Mr Loverman is a ground-breaking exploration of Britain's older Caribbean community, which explodes cultural myths and fallacies and shows the extent of what can happen when people fear the consequences of being true to themselves.
APPLE BOOKS REVIEW
Bernardine Evaristo’s Inside Story: “This book took just over two years, which is very quick for me. I had a lot of fun with my Mr Loverman. He came to me almost fully-formed.
“In 2011, I was part of a mentoring group for the Arvon Foundation, who put on literary events and workshops around the country. I found myself in the position of being in a workshop situation. Now, I’m never in a workshop situation. I didn’t study creative writing and I’m usually the person who teaches. I’m never there as a student. But here, the mentors could take part in each other’s classes. I thought it would be fun and attended the playwright Rebecca Lenkiewicz’s workshop.
“She had a load of old passport photos on a table from the 1950s and 1960s. God knows where she got them from. She sat them on a table and asked us to each pick one up. I picked one photo, which I didn’t like, so found a new one. It was of an older black man wearing a trench coat and a trilby. He looked Caribbean. Rebecca then said she wanted us to imagine our character standing in front of a mirror taking their clothes off. We were to write that they’re seeing, and thinking in the first person. That was how Barrington Walker emerged. He also emerged as gay in that short exercise, which took about 15 minutes.
“I wrote a couple of pages and read them aloud to the group. I thought it was incredibly interesting and they really liked it. I returned home from the course and had to contend with a novel I had been working on for three years that just wasn’t working. It was dead. But I had loved writing this story about this man from the workshop and couldn’t stop thinking about him. So I wrote a bit more, and a bit more. After a few days I knew it was the novel. I dropped the original novel and pursued Barrington.
“I thought it was a good idea because we don’t see gay representation in Caribbean fiction. Or any fiction, really. He emerged as Caribbean so I went with it as it felt like a powerful thing to be doing.
“His wife, Carmel, was initially seen only through his eyes in the novel.
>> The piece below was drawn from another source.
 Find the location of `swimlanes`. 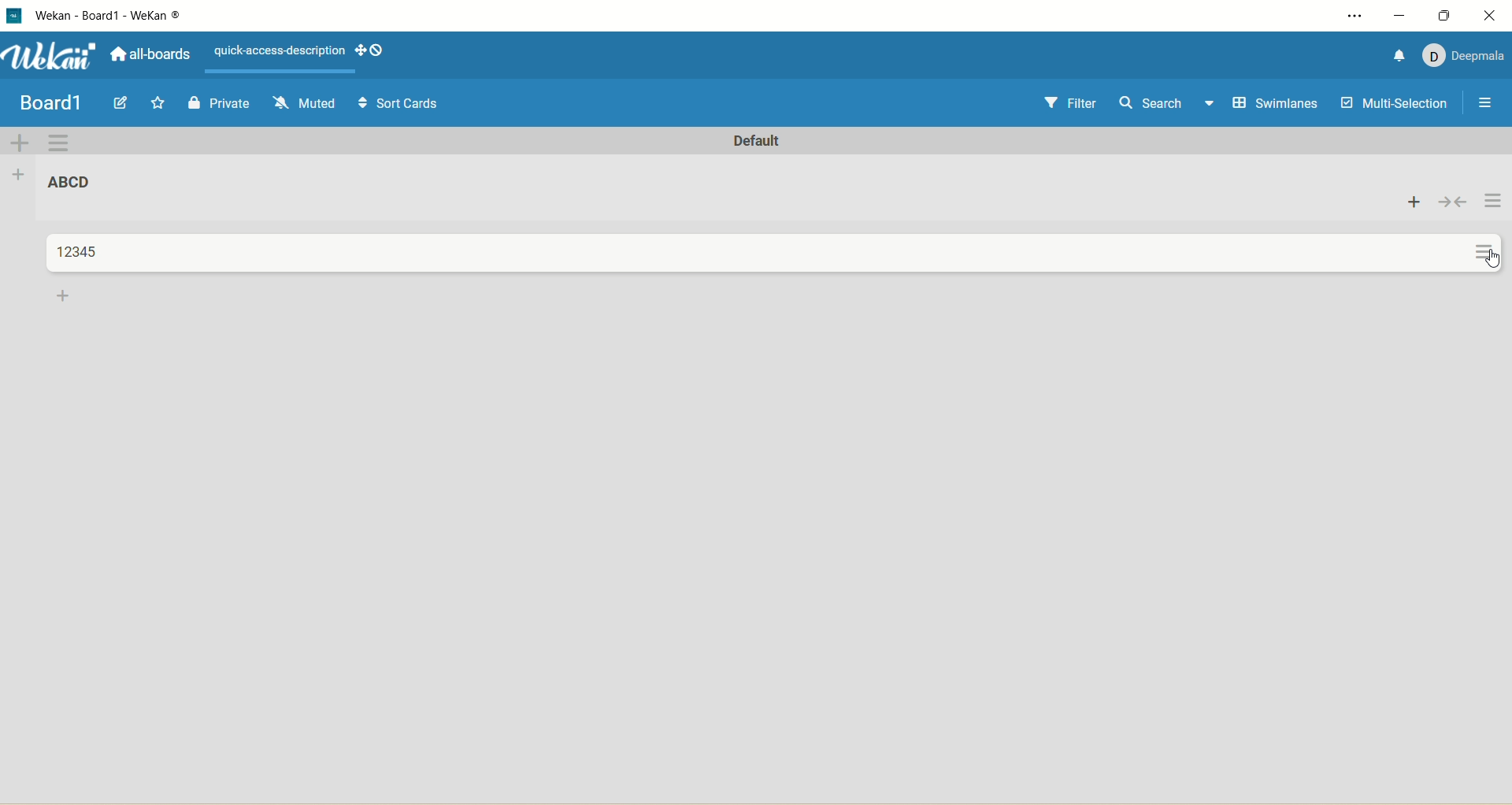

swimlanes is located at coordinates (1279, 104).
So it was all Barrington’s story. When I eventually sent it to my publishers, they gave me great feedback. They said they loved it, but didn’t feel I was doing her justice. I thought about it and concluded that Barrington was never going to present her in a fair way because their relationship is so toxic. So I came up with the idea of giving Carmel her own sections. When I look at the book now, I know she is so important to that story and a lot of people love her sections. I realise how important it was that my editors gave me that feedback. I’ve always been really good with feedback. I just think, ‘What is the point of not taking on board constructive, informal feedback?’ Because I’m never just writing for myself.”
PUBLISHERS WEEKLY
Evaristo's (Blonde Roots) enjoyable new novel follows Barrington Walker, a 74 year-old Antiguan man living in Hackney, London. A husband, father, and grandfather, Barry is a respectable elder with deep pockets and antiquated views of masculinity, but he's also a flamboyant character with deep affections for retro suits, highbrow literature, and his childhood friend and gay lover, Morris. In the twilight of life, Barry is out of patience with his bitter wife, Carmel, and their disintegrated marriage, and he longs to accept Morris's offer to move in together. Barry tells his story in a winning mix of patois and eloquent "speaky-spoky," that is insightful and often hilarious as he confronts his "scaredy-cat" fears and the probable ramifications of finally following his heart. Interspersed chapters from Carmel's point of view highlight her experiences in 10 year intervals, with poetic sentence fragments mixed with longing, self-talk, and prayer; these monologues lend balance to the narrative and trouble the reader's alliance. Barry's story parades a wide range of characters of varying depth and complication, and pivotal conflicts that don't always beget significant consequences. Despite an ending too neatly tied, Evaristo crafts a colorful look at a unique character confronting social normativity with a well-tuned voice and a resonant humanity.